Les premières mentions écrites datent du 19ᵉ siècle dans le livre de cuisine Siuijeonseo, où le plat apparaît sous une orthographe archaïque et désigne des gâteaux de riz cuits/sautés avec sauce soja et accompagnements. Il s’agit alors d’un plat de cour appelé gungjung tteokbokki (« tteokbokki du palais »), sans piment, préparé avec des gâteaux de riz (garae‑tteok), légumes, parfois bœuf, dans une sauce brune à base de soja, un peu dans l’esprit du japchae.
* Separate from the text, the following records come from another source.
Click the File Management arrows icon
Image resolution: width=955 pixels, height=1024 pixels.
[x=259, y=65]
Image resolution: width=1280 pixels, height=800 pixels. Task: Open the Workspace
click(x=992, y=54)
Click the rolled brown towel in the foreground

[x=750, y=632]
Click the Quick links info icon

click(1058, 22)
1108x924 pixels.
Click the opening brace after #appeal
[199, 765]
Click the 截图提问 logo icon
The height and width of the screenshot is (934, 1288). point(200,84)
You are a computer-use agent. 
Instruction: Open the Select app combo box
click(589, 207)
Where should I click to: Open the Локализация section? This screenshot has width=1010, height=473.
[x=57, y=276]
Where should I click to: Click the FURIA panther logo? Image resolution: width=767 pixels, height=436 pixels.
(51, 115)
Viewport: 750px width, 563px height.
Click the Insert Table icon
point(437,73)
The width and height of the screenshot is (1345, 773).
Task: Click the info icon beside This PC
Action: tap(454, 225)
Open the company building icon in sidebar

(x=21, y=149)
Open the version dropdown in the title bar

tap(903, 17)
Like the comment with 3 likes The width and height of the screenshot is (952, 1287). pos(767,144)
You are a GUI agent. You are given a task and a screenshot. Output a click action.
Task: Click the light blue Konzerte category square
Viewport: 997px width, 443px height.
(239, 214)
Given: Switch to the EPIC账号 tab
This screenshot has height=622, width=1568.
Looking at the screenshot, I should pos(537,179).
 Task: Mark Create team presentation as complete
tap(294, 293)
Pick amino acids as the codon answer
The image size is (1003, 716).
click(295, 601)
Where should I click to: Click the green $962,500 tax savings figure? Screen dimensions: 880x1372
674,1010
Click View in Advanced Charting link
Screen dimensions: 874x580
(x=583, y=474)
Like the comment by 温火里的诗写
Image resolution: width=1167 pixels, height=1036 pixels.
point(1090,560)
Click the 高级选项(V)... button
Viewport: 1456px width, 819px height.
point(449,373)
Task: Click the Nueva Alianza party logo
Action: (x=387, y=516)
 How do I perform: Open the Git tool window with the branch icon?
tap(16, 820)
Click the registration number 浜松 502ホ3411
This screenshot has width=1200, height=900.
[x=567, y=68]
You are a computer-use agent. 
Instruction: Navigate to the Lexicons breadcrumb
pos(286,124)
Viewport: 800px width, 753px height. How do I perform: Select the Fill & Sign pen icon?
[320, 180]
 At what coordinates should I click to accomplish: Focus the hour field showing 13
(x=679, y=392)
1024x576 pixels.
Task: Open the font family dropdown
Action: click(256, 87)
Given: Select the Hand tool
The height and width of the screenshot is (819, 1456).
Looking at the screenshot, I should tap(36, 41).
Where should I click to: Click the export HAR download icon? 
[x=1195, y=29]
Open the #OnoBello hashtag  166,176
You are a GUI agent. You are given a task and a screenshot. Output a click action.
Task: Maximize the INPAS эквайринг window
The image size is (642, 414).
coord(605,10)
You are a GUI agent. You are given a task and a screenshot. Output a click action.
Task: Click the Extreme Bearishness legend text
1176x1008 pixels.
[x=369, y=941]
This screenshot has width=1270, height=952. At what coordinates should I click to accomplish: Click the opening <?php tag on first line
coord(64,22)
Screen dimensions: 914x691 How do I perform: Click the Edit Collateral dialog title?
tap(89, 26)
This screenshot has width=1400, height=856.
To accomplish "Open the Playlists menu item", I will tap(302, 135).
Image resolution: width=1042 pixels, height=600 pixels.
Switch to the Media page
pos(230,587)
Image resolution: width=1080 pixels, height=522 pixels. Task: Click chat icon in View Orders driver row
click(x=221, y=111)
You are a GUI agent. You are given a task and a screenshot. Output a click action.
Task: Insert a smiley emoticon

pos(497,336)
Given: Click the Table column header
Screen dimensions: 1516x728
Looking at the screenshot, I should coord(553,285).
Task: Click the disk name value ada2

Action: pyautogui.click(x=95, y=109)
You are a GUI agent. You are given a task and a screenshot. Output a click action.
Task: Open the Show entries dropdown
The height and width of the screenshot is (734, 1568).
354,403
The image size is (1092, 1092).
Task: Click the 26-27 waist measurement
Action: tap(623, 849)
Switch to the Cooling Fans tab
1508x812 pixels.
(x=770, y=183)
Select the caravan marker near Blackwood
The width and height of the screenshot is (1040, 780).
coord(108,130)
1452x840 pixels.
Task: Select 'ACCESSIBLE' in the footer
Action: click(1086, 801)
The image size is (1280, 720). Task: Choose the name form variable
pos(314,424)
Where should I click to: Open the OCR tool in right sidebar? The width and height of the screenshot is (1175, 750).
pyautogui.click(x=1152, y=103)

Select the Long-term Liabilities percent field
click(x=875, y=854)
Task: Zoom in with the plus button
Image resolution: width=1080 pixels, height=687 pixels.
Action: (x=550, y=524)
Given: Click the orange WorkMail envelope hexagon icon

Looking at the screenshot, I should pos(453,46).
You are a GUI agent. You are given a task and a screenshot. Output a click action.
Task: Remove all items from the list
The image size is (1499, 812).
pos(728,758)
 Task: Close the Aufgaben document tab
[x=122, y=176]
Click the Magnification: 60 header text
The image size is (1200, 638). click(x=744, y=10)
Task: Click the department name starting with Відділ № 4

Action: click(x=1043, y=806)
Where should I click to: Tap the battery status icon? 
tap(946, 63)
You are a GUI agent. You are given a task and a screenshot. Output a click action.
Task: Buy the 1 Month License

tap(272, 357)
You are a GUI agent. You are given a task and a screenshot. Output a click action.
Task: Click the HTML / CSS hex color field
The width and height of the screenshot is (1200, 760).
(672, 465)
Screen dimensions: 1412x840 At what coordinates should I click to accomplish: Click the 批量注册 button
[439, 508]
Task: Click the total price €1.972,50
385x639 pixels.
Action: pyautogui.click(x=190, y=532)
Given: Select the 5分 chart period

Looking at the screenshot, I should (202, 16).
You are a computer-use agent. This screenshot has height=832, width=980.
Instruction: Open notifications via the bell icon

Au début du 20ᵉ siècle, avec la modernisation de la Corée et le déclin du système royal, la version soja quitte peu à peu la seule sphère aristocratique pour entrer dans les foyers, les ingrédients chers (viande de qualité, abondance de légumes) étant souvent simplifiés pour l’adapter aux classes moyennes. Le tteok, aliment de base pour fêtes et célébrations, sert alors de support à un plat plus « quotidien » : on garde l’idée de gâteaux de riz sautés, mais dans des versions plus simples, parfois proches d’un ragoût ou d’un hot‑pot (tteok‑jeongol). Le tournant majeur arrive après la guerre de Corée (1950‑1953), dans un contexte de pénurie et de reconstruction, lorsque la pâte de piment rouge gochujang, devenue plus accessible, est utilisée comme base de sauce.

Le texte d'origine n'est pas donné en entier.